MiR-101-containing extracellular vesicles bind to BRD4 and enhance proliferation and migration of trophoblasts in preeclampsia.

BACKGROUND Preeclampsia (PE) is a frequently occurring pregnancy disorder in the placenta, which results in various maternal and fetal complications. The current study aims to evaluate the role of extracellular vesicles (EVs)-encapsulated microRNA (miR)-101 in biological processes of trophoblasts in PE and its underlying mechanism. METHODS Human umbilical cord mesenchymal stem cell (HUCMSC) and HUCMSC-derived EVs were isolated and cultured, after which EV characterization was carried out using PKH67 staining.
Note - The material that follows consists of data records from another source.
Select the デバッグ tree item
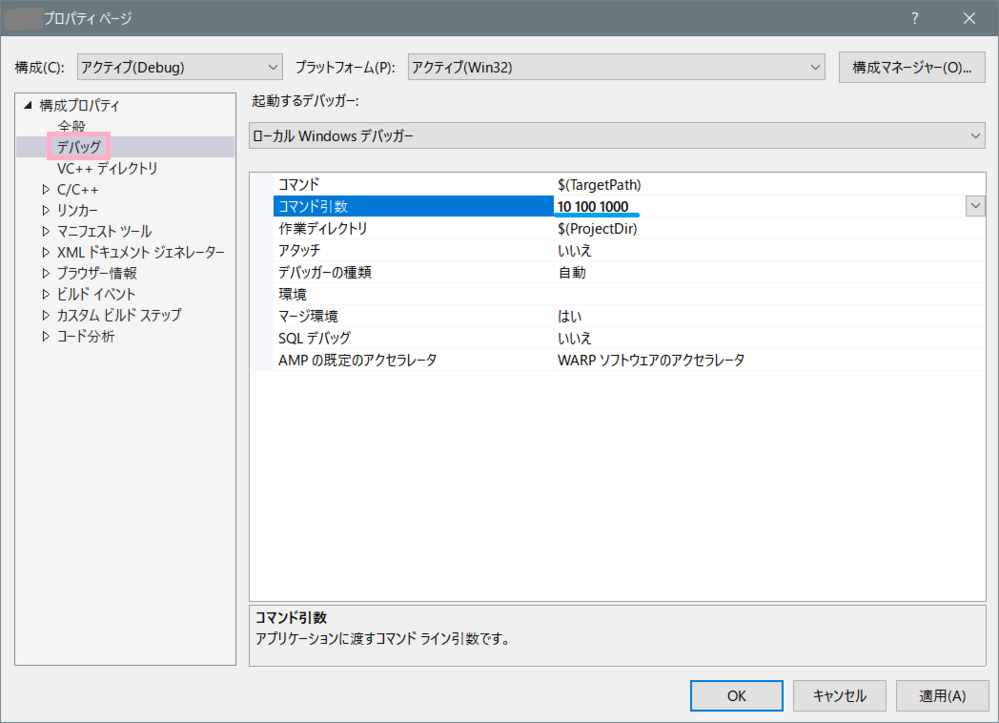 79,148
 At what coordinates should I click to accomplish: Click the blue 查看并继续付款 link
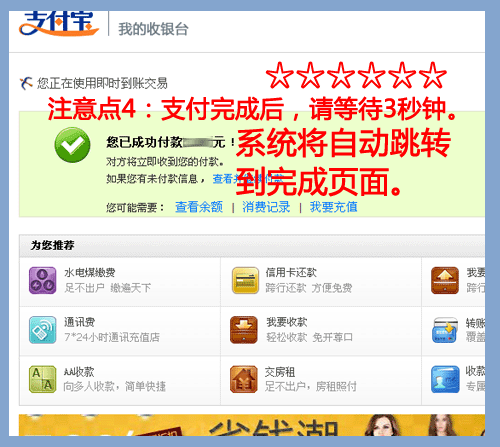(248, 179)
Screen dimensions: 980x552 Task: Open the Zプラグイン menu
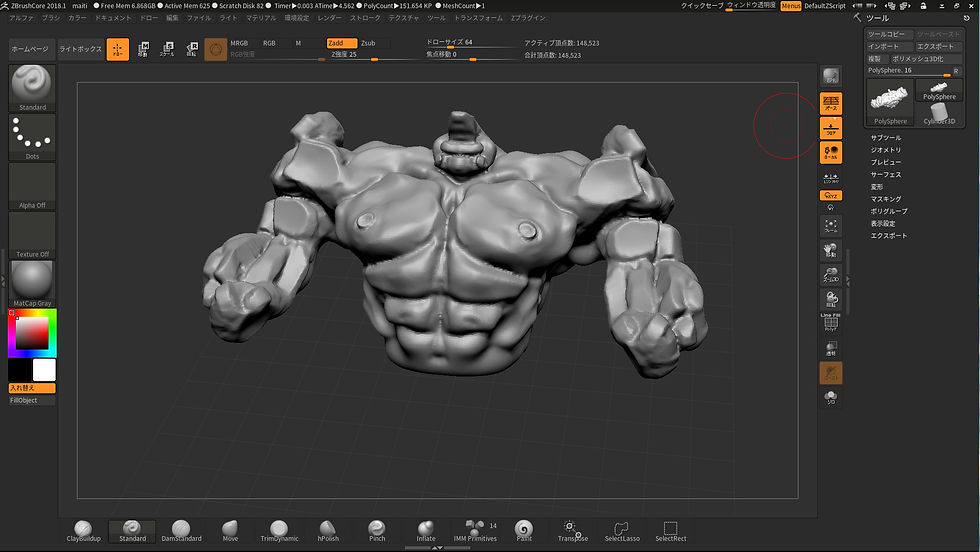[x=528, y=18]
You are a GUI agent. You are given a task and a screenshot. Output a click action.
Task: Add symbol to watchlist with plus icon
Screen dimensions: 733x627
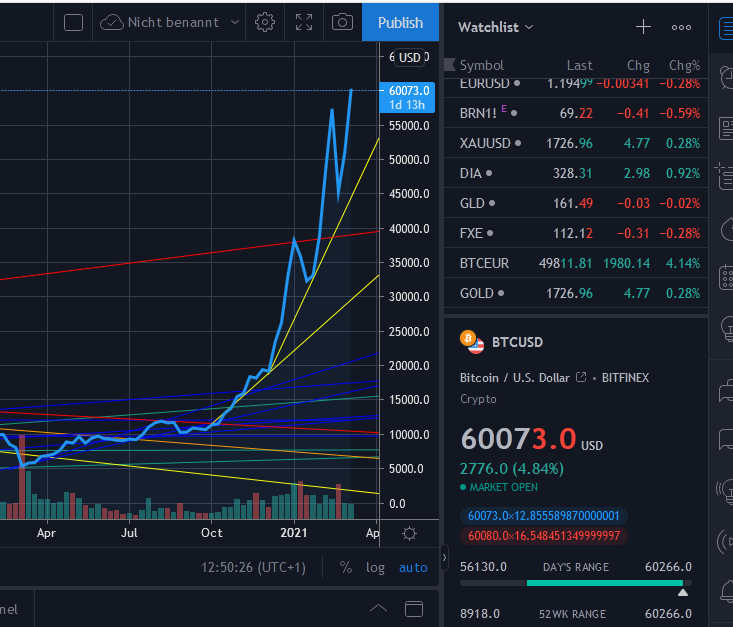[x=643, y=27]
In silico analyses were adopted to predict the downstream target genes of miR-101, and dual luciferase reporter gene assay was applied to validate the binding affinity. Furthermore, loss- and gain-of-function approaches were adopted to determine the role of miR-101 and bromodomain-containing protein 4 (BRD4) in trophoblast proliferation and invasion using EDU staining and transwell assay. In addition, a rat model of PE was established to verify the function of EV-encapsulated miR-101 in vivo. RESULTS Placental tissues obtained from PE patients presented with downregulated miR-101 expression and upregulated BRD4 and CXCL11 expression. EV-encapsulated miR-101 from HUCMSCs could be delivered into the trophoblast HTR-8/SVneo cells, thus enhancing proliferation and migration of trophoblasts. Mechanically, miR-101 targeted and negatively regulated BRD4 expression. BRD4 knockdown promoted the proliferation and migration of trophoblasts by suppressing NF-κB/CXCL11 axis. EV-encapsulated miR-101 from HUCMSCs also reduced blood pressure and 24 h urine protein in vivo, thereby ameliorating PE. CONCLUSION In summary, EV-encapsulated miR-101 promoted proliferation and migration of placental trophoblasts through the inhibition of BRD4 expression via NF-κB/CXCL11 inactivation.